Date Created: 2024-08-24T03:29:51.129683

[927 NYS2d 554]
    M. Pierre Rafiy, Individually as a Member of The Cedarbrook Club, Inc., on Behalf of Himself and All Other Members of The Cedarbrook Club, Inc., Similarly Situated and in the Right of The Cedarbrook Club, Inc., Plaintiff, v John Kourosh Javaheri et al., Defendants. John Kourosh Javaheri et al., Individually and as Members of Old Cedar Development Corp., and The Cedarbrook Club, Inc., on Behalf of Themselves and Other Members of Old Cedar Development Corp., and The Cedarbrook Club, Inc., Similarly Situated and in the Right of Old Cedar Development Corp. and The Cedarbrook Club, Inc., Counterclaim Plaintiffs, v M. Pierre Rafiy et al., Counterclaim Defendants.
-.-.-
_WORK REQUIRED_:
Extend the Rafiy v. Javaheri case caption from the point where it stops. The data after this point comes from a different source.

_INFORMATION SUPPLIED_:
-.-.-
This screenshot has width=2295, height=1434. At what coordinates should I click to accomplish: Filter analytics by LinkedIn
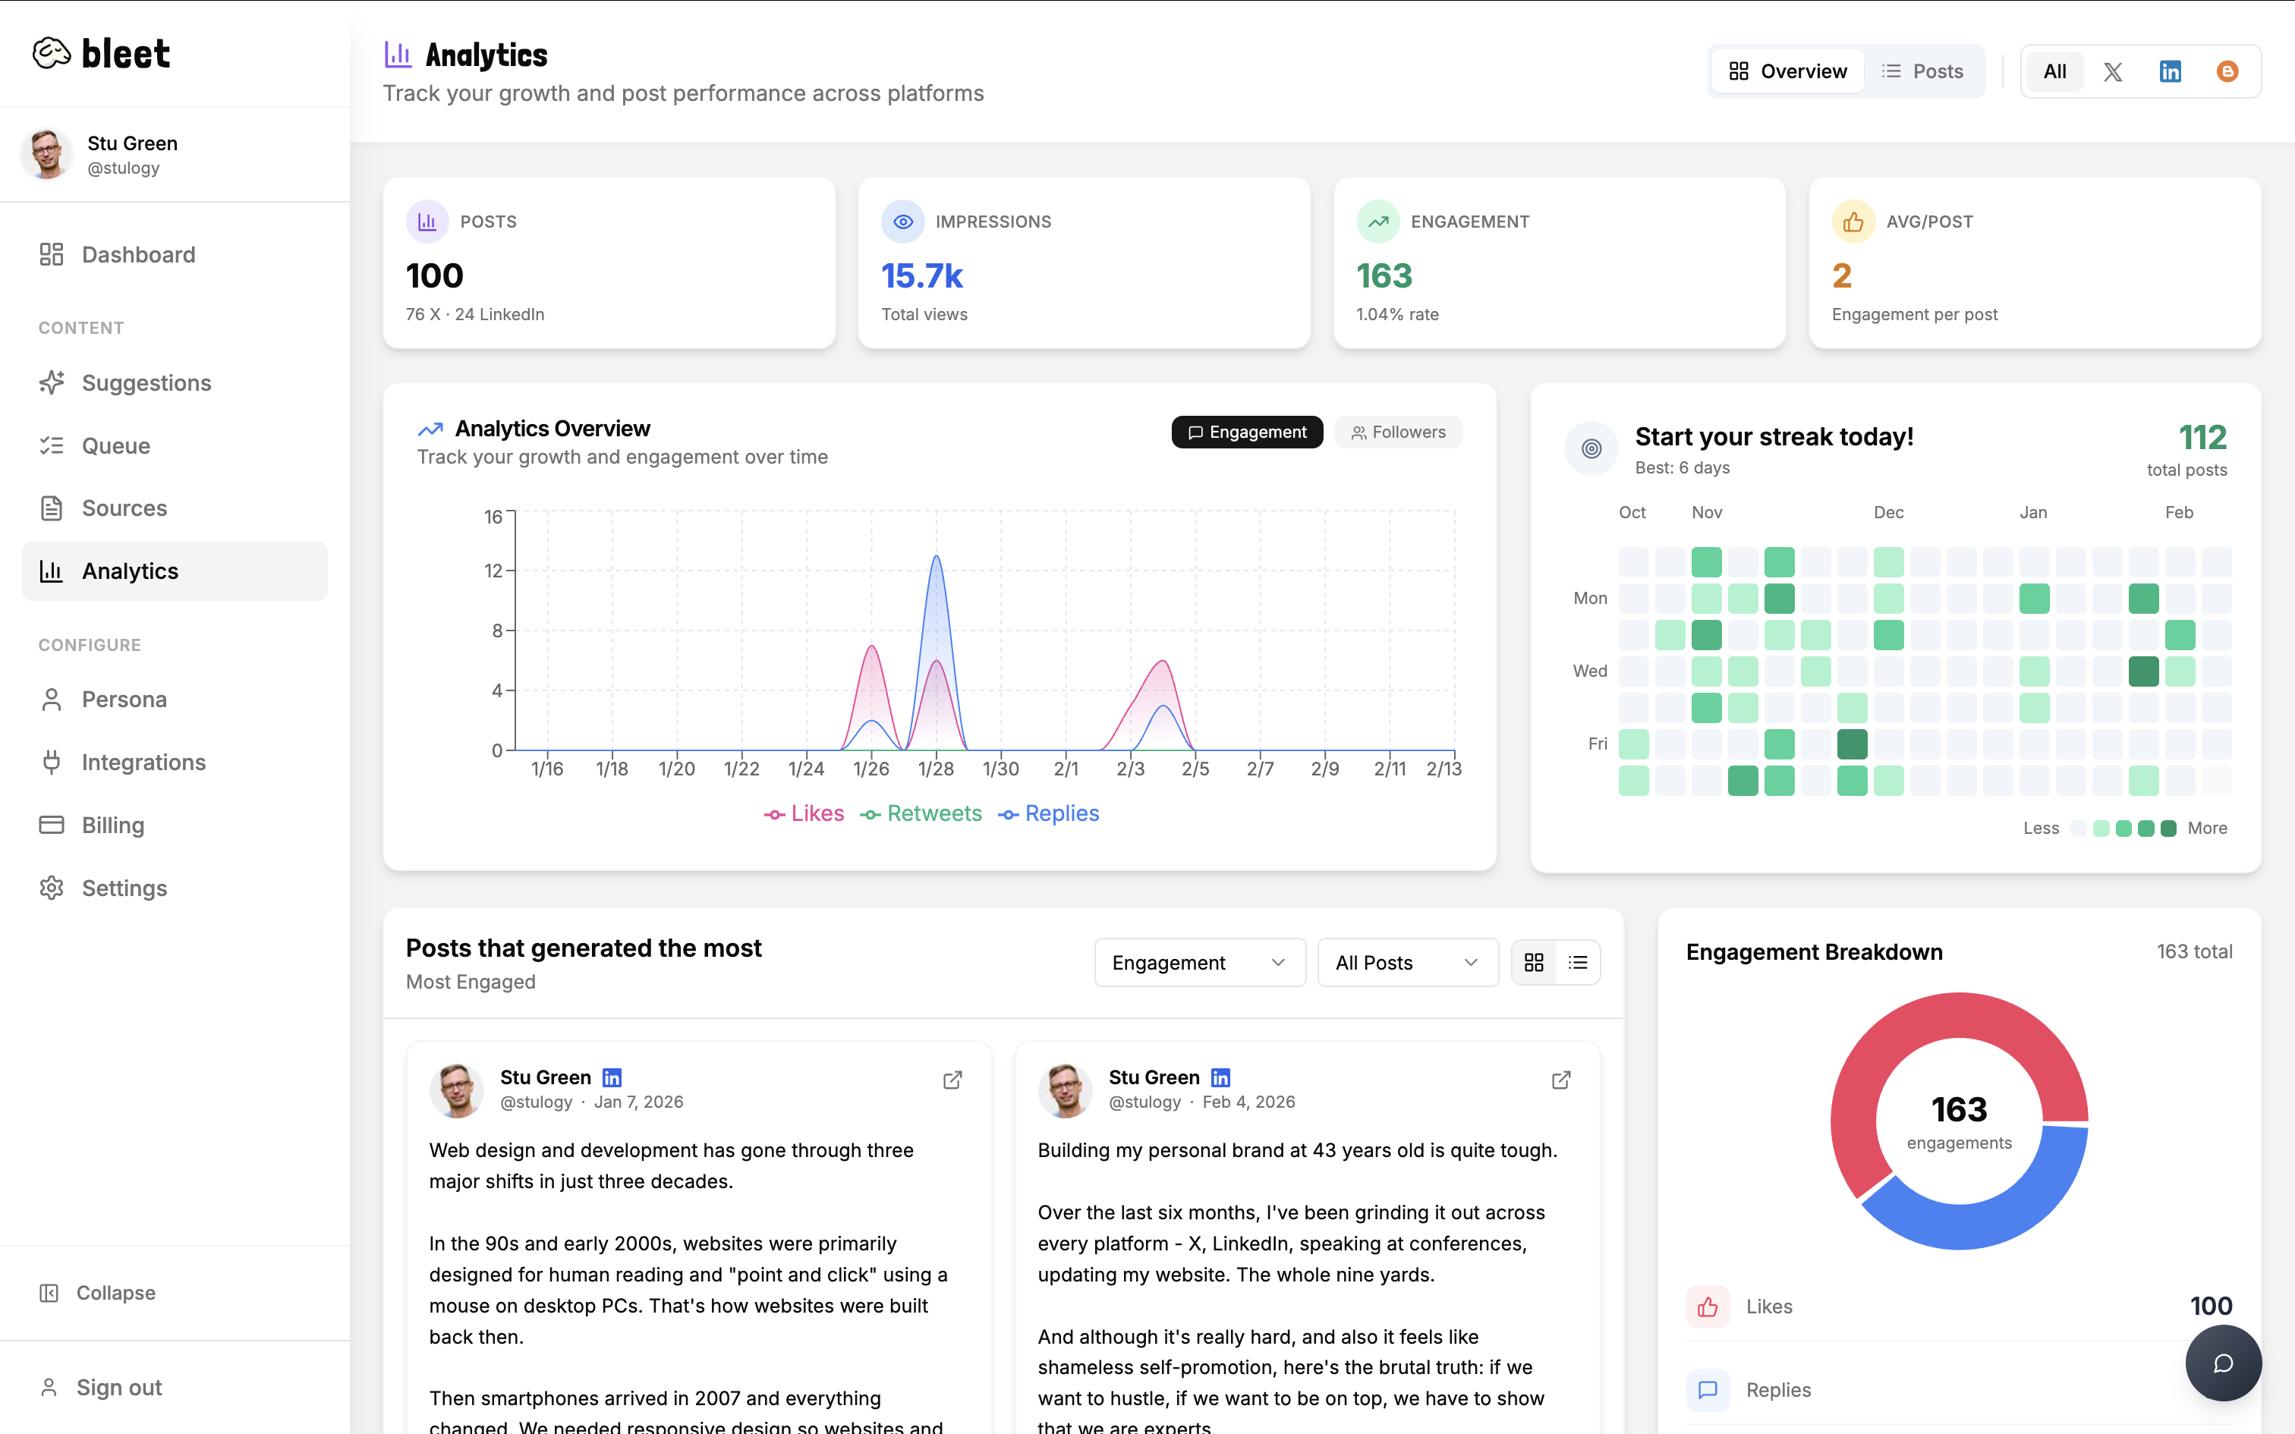pos(2171,70)
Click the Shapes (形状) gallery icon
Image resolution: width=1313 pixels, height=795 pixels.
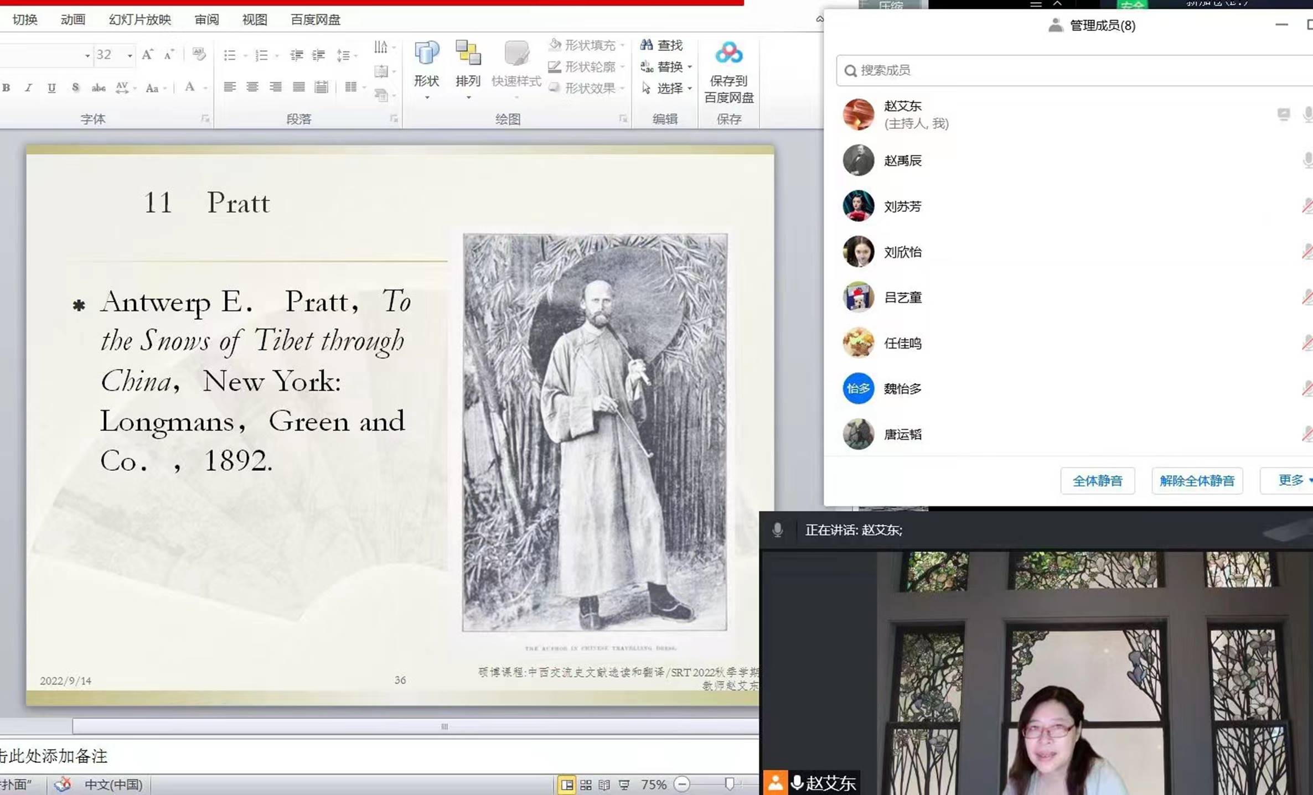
-.-.-
_RESULT BELOW_:
    Supreme Court, Nassau County,
    June 22, 2011
    
      APPEARANCES OF COUNSEL
    
      Agulnick & Gogel, LLC, New York City, for plaintiff and for Agulnick & Gogel, LLC, counterclaim defendant. The Scher 
      
      Law Firm, LLP, Carle Place, for John Kourosh Javaheri and others, defendants and counterclaim plaintiffs. Michael A. Montesano, PC., Glen Cove, for Javad Khavarian and others, defendants. O’Reilly Marsh & Corteselli, P.C., Mineóla, for Astoria Federal Savings & Loan Association, defendant. Levin & Chetkofi LLP, Westbury, for Michael Levin, counterclaim defendant.
   OPINION OF THE COURT

Jeffrey S. Brown, J.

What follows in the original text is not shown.